[4.0.x] Fixed CVE-2021-45115 -- Prevented DoS vector in UserAttributeSimilarityValidator.

Thanks Chris Bailey for the report.

Co-authored-by: Adam Johnson <me@adamj.eu>

1 files changed, 4 insertions, 7 deletions

diff --git a/tests/auth_tests/test_validators.py b/tests/auth_tests/test_validators.py
index 393fbdd39c..f4aaf33052 100644
--- a/tests/auth_tests/test_validators.py
+++ b/tests/auth_tests/test_validators.py
@@ -150,13 +150,10 @@ class UserAttributeSimilarityValidatorTest(TestCase):
                 max_similarity=1,
             ).validate(user.first_name, user=user)

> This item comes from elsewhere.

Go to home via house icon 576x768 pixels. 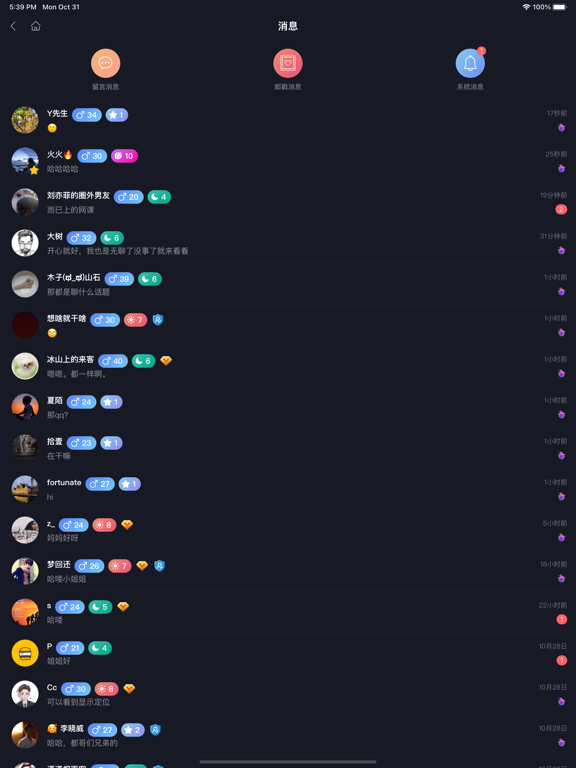tap(36, 26)
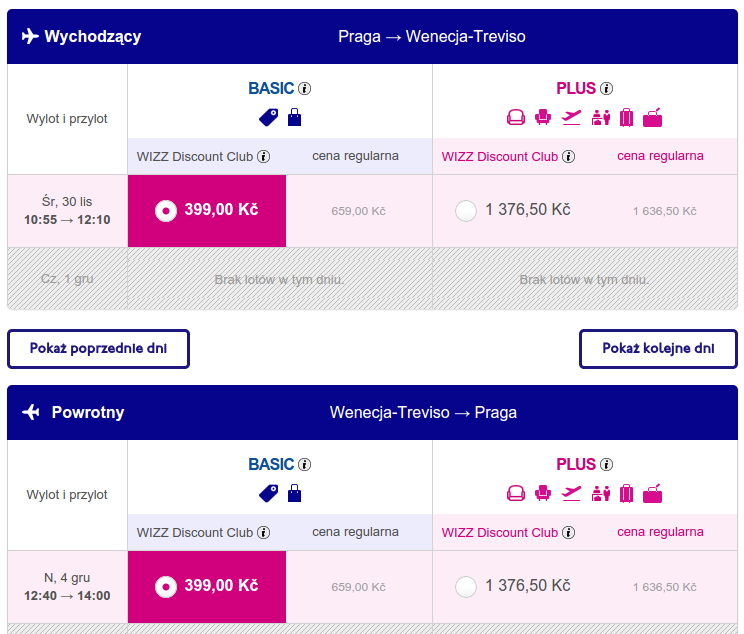Click the outbound PLUS suitcase icon
This screenshot has width=744, height=634.
coord(626,117)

         self.assertEqual(cm.exception.messages, [expected_error % "first name"])
-        # max_similarity=0 rejects all passwords.

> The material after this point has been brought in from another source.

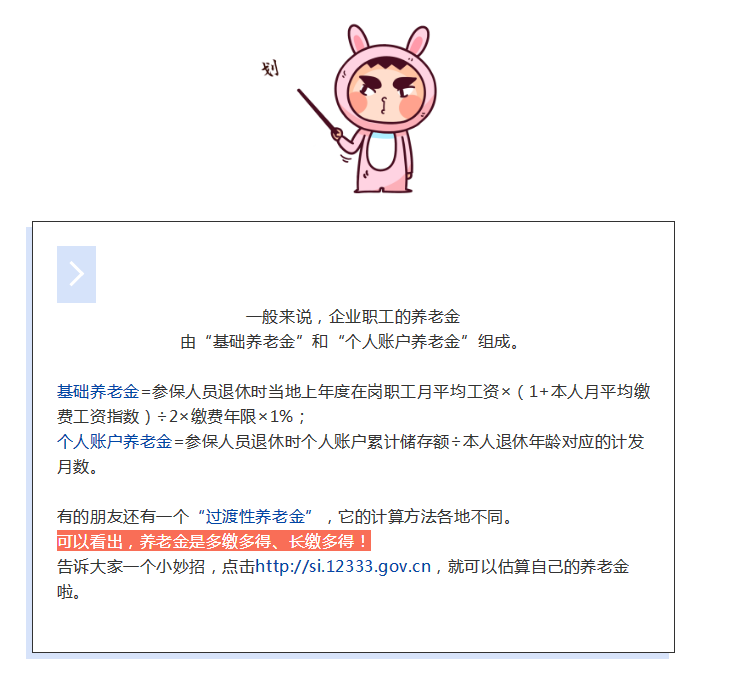Screen dimensions: 750x676
Task: Click the text 它的计算方法各地不同
Action: point(420,516)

-        with self.assertRaises(ValidationError) as cm:
-            UserAttributeSimilarityValidator(
-                user_attributes=['first_name'],
-                max_similarity=0,
-            ).validate('XXX', user=user)

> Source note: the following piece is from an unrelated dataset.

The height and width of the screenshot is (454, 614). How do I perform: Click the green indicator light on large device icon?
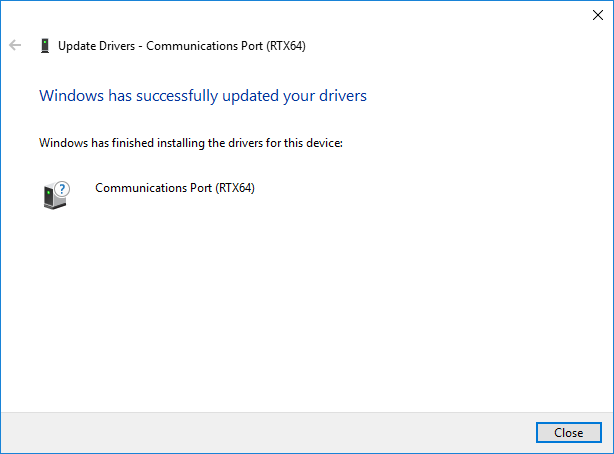point(49,193)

-        self.assertEqual(cm.exception.messages, [expected_error % "first name"])
+        # Very low max_similarity is rejected.
+        msg = 'max_similarity must be at least 0.1'
+        with self.assertRaisesMessage(ValueError, msg):
+            UserAttributeSimilarityValidator(max_similarity=0.09)
         # Passes validation.
         self.assertIsNone(
             UserAttributeSimilarityValidator(user_attributes=['first_name']).validate('testclient', user=user)